### Material provided
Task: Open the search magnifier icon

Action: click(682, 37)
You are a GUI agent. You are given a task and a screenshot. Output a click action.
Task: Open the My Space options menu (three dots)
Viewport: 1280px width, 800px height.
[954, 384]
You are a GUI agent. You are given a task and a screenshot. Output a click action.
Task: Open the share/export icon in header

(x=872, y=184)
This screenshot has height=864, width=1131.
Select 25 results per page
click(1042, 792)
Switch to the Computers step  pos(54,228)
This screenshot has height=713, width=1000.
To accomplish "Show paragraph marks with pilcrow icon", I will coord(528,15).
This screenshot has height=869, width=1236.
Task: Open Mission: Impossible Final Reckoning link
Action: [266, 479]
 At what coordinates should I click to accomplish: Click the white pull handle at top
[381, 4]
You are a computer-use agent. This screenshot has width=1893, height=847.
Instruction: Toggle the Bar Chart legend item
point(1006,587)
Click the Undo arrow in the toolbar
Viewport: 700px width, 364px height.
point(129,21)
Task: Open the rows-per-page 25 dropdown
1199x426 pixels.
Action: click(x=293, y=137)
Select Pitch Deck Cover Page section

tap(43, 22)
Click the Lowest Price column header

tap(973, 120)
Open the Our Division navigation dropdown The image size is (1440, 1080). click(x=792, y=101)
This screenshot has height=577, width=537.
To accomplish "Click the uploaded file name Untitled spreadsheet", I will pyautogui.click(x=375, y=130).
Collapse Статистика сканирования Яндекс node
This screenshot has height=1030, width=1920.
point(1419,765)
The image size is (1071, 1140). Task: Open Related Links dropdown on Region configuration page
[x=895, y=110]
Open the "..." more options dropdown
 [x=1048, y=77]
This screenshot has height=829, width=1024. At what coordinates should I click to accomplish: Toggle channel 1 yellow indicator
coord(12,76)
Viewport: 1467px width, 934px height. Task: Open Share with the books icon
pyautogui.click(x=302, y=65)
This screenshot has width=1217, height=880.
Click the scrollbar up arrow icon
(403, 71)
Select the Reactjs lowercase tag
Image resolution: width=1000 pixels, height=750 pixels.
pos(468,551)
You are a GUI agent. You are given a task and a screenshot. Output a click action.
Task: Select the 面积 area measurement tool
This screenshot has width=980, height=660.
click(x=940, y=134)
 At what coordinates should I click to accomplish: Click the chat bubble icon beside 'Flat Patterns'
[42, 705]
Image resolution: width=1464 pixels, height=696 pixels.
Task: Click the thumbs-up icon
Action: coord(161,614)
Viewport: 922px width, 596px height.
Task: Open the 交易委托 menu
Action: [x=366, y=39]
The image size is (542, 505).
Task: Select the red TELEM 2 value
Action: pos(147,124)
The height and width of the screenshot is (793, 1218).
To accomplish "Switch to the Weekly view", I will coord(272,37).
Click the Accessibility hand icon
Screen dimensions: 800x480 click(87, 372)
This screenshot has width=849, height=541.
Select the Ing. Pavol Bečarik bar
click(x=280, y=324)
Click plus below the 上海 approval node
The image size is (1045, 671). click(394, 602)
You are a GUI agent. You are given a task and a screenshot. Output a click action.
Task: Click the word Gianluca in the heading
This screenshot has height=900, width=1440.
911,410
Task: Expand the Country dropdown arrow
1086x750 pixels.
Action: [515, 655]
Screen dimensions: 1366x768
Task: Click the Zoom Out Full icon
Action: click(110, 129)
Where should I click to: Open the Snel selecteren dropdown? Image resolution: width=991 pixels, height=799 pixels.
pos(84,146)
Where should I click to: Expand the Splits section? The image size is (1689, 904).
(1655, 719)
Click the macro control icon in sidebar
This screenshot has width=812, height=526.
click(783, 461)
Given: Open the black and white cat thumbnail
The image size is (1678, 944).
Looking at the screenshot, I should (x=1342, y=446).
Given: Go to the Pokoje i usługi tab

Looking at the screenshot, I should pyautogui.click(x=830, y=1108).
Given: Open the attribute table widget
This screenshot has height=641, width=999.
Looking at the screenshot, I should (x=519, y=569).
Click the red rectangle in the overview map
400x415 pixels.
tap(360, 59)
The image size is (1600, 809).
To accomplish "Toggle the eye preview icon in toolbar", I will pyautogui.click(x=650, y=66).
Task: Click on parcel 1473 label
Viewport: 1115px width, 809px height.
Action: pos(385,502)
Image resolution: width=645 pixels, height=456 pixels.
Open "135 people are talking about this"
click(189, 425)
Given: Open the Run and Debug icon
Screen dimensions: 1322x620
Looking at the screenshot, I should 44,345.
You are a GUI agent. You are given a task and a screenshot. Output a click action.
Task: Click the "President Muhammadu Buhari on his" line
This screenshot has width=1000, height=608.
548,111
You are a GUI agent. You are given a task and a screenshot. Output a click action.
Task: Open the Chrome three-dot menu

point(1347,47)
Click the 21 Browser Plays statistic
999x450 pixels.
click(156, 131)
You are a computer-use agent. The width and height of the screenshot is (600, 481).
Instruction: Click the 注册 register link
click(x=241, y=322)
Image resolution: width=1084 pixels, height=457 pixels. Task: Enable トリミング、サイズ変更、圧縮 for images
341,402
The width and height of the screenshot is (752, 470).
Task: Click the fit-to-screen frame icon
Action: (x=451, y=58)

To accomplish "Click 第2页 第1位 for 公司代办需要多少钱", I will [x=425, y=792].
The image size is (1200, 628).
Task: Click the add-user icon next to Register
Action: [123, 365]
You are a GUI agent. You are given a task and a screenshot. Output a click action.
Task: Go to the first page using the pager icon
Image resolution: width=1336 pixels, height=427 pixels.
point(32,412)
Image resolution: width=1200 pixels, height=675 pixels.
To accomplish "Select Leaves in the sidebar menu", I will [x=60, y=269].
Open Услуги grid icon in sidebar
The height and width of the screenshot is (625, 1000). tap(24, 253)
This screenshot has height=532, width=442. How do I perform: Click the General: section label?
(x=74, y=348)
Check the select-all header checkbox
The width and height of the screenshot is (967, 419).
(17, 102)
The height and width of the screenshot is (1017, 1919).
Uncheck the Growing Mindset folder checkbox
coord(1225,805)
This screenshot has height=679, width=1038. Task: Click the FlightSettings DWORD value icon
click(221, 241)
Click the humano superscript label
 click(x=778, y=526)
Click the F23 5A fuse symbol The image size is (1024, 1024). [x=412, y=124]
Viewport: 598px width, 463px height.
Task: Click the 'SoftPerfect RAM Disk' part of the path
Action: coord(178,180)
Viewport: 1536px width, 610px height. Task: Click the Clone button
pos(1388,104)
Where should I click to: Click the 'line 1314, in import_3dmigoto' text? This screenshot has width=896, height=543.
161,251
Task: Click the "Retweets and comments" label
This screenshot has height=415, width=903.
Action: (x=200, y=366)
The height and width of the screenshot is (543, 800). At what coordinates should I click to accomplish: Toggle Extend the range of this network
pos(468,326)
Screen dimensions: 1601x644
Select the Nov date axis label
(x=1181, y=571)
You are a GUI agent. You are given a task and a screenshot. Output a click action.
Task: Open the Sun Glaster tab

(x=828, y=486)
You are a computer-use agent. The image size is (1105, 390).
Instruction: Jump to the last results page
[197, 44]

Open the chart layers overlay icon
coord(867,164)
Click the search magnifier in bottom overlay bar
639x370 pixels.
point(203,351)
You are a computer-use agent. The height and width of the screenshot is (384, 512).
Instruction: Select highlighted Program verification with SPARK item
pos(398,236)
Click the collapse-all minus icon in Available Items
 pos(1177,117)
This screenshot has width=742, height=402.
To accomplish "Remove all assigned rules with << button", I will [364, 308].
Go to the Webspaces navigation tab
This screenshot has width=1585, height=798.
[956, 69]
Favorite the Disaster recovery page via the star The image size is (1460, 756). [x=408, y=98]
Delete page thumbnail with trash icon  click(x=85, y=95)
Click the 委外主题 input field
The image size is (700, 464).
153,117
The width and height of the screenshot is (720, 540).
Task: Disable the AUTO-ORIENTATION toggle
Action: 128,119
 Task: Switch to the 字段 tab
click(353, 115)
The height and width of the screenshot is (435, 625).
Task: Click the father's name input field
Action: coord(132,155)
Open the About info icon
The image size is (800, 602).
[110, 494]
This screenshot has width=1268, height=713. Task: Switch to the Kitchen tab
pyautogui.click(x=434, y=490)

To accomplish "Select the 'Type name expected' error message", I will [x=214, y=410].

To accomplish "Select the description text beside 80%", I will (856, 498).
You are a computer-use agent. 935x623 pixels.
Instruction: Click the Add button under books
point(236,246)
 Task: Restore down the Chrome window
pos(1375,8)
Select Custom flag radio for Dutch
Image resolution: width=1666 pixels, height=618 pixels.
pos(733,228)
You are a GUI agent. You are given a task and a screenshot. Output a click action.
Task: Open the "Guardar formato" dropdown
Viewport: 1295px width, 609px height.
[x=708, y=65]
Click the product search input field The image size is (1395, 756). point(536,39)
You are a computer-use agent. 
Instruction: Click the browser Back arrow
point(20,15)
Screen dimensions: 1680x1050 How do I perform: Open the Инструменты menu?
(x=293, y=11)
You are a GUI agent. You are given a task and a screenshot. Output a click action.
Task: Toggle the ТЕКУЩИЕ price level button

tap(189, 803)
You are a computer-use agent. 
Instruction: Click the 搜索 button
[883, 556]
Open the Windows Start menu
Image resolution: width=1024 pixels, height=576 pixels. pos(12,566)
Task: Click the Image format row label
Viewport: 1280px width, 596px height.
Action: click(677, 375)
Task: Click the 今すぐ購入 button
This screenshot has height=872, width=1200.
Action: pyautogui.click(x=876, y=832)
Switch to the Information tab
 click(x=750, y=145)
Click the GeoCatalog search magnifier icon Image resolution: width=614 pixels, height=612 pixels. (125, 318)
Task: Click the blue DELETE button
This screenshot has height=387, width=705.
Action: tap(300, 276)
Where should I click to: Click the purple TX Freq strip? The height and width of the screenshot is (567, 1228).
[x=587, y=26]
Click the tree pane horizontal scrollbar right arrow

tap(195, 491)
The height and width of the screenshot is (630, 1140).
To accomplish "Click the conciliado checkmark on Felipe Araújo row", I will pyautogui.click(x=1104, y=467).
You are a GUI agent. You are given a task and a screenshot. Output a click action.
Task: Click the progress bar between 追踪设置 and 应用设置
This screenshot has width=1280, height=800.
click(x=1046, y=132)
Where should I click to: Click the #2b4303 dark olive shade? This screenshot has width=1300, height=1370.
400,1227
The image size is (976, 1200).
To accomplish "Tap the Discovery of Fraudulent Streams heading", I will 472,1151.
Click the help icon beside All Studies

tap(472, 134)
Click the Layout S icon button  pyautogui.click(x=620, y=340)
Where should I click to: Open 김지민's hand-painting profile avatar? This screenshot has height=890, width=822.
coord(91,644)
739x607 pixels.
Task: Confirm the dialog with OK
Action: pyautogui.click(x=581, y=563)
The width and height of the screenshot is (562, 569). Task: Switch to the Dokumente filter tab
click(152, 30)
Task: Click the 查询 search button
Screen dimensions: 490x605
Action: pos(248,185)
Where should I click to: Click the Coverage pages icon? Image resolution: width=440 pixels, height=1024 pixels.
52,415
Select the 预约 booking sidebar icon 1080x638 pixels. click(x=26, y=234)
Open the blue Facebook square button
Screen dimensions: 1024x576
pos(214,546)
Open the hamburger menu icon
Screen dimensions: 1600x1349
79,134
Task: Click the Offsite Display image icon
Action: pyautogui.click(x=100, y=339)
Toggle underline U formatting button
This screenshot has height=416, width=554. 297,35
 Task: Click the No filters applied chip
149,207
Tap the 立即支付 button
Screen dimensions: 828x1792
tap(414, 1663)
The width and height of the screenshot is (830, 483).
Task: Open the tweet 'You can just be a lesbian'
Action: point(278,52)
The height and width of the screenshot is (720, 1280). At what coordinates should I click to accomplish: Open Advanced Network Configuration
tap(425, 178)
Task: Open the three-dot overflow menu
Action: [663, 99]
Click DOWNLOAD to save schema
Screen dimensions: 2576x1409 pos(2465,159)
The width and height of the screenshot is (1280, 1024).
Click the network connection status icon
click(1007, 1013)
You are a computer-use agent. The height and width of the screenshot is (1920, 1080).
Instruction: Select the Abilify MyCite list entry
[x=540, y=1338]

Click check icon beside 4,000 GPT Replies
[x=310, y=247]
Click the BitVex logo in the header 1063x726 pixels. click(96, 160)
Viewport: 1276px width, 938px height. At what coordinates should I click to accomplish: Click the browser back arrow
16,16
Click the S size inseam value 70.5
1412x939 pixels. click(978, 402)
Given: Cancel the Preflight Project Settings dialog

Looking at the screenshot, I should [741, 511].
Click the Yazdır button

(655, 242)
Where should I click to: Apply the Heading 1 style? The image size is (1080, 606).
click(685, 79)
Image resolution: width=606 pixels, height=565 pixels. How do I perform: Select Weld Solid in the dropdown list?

### Activity
Each line in the listing above that contains "toolbar" should be copied.

### Problem solution
Click the Undo arrow in the toolbar
To accomplish "Toggle the eye preview icon in toolbar", I will pyautogui.click(x=650, y=66).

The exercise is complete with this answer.